__Work instruction__
Could you write the entries out again, exactly as they appear?
[[ Records open ]]
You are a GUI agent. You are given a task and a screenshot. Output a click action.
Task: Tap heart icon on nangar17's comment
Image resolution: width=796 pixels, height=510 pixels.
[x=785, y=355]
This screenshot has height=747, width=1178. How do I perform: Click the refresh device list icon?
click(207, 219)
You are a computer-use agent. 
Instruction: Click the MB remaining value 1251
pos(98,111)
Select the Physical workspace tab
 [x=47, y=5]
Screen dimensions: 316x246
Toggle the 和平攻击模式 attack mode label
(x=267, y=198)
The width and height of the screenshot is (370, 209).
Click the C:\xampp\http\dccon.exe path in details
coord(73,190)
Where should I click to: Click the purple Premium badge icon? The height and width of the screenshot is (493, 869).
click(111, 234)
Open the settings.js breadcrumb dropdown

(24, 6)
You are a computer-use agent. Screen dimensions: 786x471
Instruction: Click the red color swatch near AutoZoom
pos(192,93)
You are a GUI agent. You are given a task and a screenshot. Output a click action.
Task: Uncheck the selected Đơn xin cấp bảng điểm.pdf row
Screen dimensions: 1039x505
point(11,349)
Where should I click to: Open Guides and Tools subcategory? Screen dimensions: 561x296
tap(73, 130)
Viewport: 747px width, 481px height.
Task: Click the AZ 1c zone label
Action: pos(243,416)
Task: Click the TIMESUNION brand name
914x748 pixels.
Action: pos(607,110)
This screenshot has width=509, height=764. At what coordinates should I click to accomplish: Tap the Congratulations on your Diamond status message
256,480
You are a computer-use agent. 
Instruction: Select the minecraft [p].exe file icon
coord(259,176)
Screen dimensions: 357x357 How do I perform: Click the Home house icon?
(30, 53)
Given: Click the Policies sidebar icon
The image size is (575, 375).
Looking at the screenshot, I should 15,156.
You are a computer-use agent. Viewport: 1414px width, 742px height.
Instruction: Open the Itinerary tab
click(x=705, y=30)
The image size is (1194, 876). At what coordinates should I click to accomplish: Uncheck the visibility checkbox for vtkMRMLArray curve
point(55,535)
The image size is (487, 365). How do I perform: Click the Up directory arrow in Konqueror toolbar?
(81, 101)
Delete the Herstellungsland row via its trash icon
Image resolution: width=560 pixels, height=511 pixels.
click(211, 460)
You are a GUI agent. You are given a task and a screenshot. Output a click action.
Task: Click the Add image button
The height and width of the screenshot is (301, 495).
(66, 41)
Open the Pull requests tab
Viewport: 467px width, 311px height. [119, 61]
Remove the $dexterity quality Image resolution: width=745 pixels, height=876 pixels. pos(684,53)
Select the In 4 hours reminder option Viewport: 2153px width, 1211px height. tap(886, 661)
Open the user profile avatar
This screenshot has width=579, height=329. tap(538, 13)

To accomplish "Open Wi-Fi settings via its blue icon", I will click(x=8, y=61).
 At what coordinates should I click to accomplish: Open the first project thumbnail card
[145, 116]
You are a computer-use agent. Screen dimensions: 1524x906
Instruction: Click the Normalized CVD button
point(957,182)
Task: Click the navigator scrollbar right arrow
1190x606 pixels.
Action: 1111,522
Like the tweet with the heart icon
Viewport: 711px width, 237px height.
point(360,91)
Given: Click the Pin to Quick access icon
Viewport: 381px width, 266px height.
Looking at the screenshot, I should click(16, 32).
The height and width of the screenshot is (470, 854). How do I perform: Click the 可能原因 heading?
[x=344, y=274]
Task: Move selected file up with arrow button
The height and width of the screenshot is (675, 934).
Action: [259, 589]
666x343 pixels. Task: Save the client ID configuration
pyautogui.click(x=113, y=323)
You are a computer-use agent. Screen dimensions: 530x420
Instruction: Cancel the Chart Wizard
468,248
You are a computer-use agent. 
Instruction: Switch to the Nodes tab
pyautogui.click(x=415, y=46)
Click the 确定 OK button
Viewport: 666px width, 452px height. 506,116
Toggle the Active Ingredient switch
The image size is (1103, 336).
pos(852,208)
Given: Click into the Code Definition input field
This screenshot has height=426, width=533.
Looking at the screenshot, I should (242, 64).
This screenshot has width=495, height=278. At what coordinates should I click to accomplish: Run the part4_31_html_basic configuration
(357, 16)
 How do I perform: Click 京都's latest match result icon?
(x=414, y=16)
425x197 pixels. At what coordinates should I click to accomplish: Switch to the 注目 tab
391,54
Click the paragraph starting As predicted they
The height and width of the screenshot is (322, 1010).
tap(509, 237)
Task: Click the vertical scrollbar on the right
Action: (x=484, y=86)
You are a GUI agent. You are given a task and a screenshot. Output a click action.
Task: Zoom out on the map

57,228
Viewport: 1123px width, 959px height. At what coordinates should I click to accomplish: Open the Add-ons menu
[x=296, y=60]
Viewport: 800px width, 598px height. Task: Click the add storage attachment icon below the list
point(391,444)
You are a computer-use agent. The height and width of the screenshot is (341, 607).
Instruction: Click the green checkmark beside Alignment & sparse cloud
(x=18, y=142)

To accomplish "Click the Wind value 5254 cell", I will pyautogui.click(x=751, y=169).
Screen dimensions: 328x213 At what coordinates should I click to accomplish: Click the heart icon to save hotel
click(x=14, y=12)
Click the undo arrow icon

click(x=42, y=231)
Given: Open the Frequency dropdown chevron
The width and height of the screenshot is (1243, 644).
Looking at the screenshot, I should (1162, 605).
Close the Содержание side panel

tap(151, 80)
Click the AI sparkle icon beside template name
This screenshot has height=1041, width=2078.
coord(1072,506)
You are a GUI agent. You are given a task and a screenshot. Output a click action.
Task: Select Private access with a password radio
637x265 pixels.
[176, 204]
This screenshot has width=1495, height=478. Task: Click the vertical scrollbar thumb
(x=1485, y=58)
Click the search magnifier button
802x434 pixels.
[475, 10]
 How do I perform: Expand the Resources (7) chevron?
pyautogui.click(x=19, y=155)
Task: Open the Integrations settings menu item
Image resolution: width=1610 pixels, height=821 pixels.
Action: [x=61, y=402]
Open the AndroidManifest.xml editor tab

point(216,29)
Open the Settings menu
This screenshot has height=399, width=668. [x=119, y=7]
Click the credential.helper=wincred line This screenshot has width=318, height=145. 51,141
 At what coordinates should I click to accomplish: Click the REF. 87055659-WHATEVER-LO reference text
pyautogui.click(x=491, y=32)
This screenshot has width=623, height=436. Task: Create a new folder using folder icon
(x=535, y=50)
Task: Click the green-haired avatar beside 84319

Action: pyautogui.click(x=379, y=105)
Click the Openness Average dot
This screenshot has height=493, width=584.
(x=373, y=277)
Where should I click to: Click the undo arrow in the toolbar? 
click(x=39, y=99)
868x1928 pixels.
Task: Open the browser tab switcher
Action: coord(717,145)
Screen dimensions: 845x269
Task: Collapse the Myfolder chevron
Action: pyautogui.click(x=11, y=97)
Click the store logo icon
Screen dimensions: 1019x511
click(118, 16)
[[ Records closed ]]
__Completed exercise__
You are a GUI agent. You are given a task and a screenshot. Output a click action.
Task: Tap heart icon on nangar17's comment
Image resolution: width=796 pixels, height=510 pixels.
[x=785, y=355]
This screenshot has height=747, width=1178. How do I perform: Click the refresh device list icon?
click(207, 219)
You are a computer-use agent. 
Instruction: Click the MB remaining value 1251
pos(98,111)
Select the Physical workspace tab
 [x=47, y=5]
Screen dimensions: 316x246
Toggle the 和平攻击模式 attack mode label
(x=267, y=198)
The width and height of the screenshot is (370, 209).
Click the C:\xampp\http\dccon.exe path in details
coord(73,190)
Where should I click to: Click the purple Premium badge icon? The height and width of the screenshot is (493, 869).
click(111, 234)
Open the settings.js breadcrumb dropdown

(24, 6)
You are a computer-use agent. Screen dimensions: 786x471
Instruction: Click the red color swatch near AutoZoom
pos(192,93)
You are a GUI agent. You are given a task and a screenshot. Output a click action.
Task: Uncheck the selected Đơn xin cấp bảng điểm.pdf row
Screen dimensions: 1039x505
point(11,349)
Where should I click to: Open Guides and Tools subcategory? Screen dimensions: 561x296
tap(73, 130)
Viewport: 747px width, 481px height.
Task: Click the AZ 1c zone label
Action: pos(243,416)
Task: Click the TIMESUNION brand name
914x748 pixels.
Action: pos(607,110)
This screenshot has width=509, height=764. At what coordinates should I click to accomplish: Tap the Congratulations on your Diamond status message
256,480
You are a computer-use agent. 
Instruction: Select the minecraft [p].exe file icon
coord(259,176)
Screen dimensions: 357x357 How do I perform: Click the Home house icon?
(30, 53)
Given: Click the Policies sidebar icon
The image size is (575, 375).
Looking at the screenshot, I should 15,156.
You are a computer-use agent. Viewport: 1414px width, 742px height.
Instruction: Open the Itinerary tab
click(x=705, y=30)
The image size is (1194, 876). At what coordinates should I click to accomplish: Uncheck the visibility checkbox for vtkMRMLArray curve
point(55,535)
The image size is (487, 365). How do I perform: Click the Up directory arrow in Konqueror toolbar?
(81, 101)
Delete the Herstellungsland row via its trash icon
Image resolution: width=560 pixels, height=511 pixels.
click(211, 460)
You are a GUI agent. You are given a task and a screenshot. Output a click action.
Task: Click the Add image button
The height and width of the screenshot is (301, 495).
(66, 41)
Open the Pull requests tab
Viewport: 467px width, 311px height. [119, 61]
Remove the $dexterity quality Image resolution: width=745 pixels, height=876 pixels. pos(684,53)
Select the In 4 hours reminder option Viewport: 2153px width, 1211px height. tap(886, 661)
Open the user profile avatar
This screenshot has width=579, height=329. tap(538, 13)

To accomplish "Open Wi-Fi settings via its blue icon", I will click(x=8, y=61).
 At what coordinates should I click to accomplish: Open the first project thumbnail card
[145, 116]
You are a computer-use agent. Screen dimensions: 1524x906
Instruction: Click the Normalized CVD button
point(957,182)
Task: Click the navigator scrollbar right arrow
1190x606 pixels.
Action: 1111,522
Like the tweet with the heart icon
Viewport: 711px width, 237px height.
point(360,91)
Given: Click the Pin to Quick access icon
Viewport: 381px width, 266px height.
Looking at the screenshot, I should click(16, 32).
The height and width of the screenshot is (470, 854). How do I perform: Click the 可能原因 heading?
[x=344, y=274]
Task: Move selected file up with arrow button
The height and width of the screenshot is (675, 934).
Action: [259, 589]
666x343 pixels. Task: Save the client ID configuration
pyautogui.click(x=113, y=323)
You are a computer-use agent. Screen dimensions: 530x420
Instruction: Cancel the Chart Wizard
468,248
You are a computer-use agent. 
Instruction: Switch to the Nodes tab
pyautogui.click(x=415, y=46)
Click the 确定 OK button
Viewport: 666px width, 452px height. 506,116
Toggle the Active Ingredient switch
The image size is (1103, 336).
pos(852,208)
Given: Click into the Code Definition input field
This screenshot has height=426, width=533.
Looking at the screenshot, I should (242, 64).
This screenshot has width=495, height=278. At what coordinates should I click to accomplish: Run the part4_31_html_basic configuration
(357, 16)
 How do I perform: Click 京都's latest match result icon?
(x=414, y=16)
425x197 pixels. At what coordinates should I click to accomplish: Switch to the 注目 tab
391,54
Click the paragraph starting As predicted they
The height and width of the screenshot is (322, 1010).
tap(509, 237)
Task: Click the vertical scrollbar on the right
Action: (x=484, y=86)
You are a GUI agent. You are given a task and a screenshot. Output a click action.
Task: Zoom out on the map

57,228
Viewport: 1123px width, 959px height. At what coordinates should I click to accomplish: Open the Add-ons menu
[x=296, y=60]
Viewport: 800px width, 598px height. Task: Click the add storage attachment icon below the list
point(391,444)
You are a computer-use agent. The height and width of the screenshot is (341, 607).
Instruction: Click the green checkmark beside Alignment & sparse cloud
(x=18, y=142)

To accomplish "Click the Wind value 5254 cell", I will pyautogui.click(x=751, y=169).
Screen dimensions: 328x213 At what coordinates should I click to accomplish: Click the heart icon to save hotel
click(x=14, y=12)
Click the undo arrow icon

click(x=42, y=231)
Given: Open the Frequency dropdown chevron
The width and height of the screenshot is (1243, 644).
Looking at the screenshot, I should (1162, 605).
Close the Содержание side panel

tap(151, 80)
Click the AI sparkle icon beside template name
This screenshot has height=1041, width=2078.
coord(1072,506)
You are a GUI agent. You are given a task and a screenshot. Output a click action.
Task: Select Private access with a password radio
637x265 pixels.
[176, 204]
This screenshot has width=1495, height=478. Task: Click the vertical scrollbar thumb
(x=1485, y=58)
Click the search magnifier button
802x434 pixels.
[475, 10]
 How do I perform: Expand the Resources (7) chevron?
pyautogui.click(x=19, y=155)
Task: Open the Integrations settings menu item
Image resolution: width=1610 pixels, height=821 pixels.
Action: [x=61, y=402]
Open the AndroidManifest.xml editor tab

point(216,29)
Open the Settings menu
This screenshot has height=399, width=668. [x=119, y=7]
Click the credential.helper=wincred line This screenshot has width=318, height=145. 51,141
 At what coordinates should I click to accomplish: Click the REF. 87055659-WHATEVER-LO reference text
pyautogui.click(x=491, y=32)
This screenshot has width=623, height=436. Task: Create a new folder using folder icon
(x=535, y=50)
Task: Click the green-haired avatar beside 84319

Action: pyautogui.click(x=379, y=105)
Click the Openness Average dot
This screenshot has height=493, width=584.
(x=373, y=277)
Where should I click to: Click the undo arrow in the toolbar? 
click(x=39, y=99)
868x1928 pixels.
Task: Open the browser tab switcher
Action: coord(717,145)
Screen dimensions: 845x269
Task: Collapse the Myfolder chevron
Action: pyautogui.click(x=11, y=97)
Click the store logo icon
Screen dimensions: 1019x511
click(118, 16)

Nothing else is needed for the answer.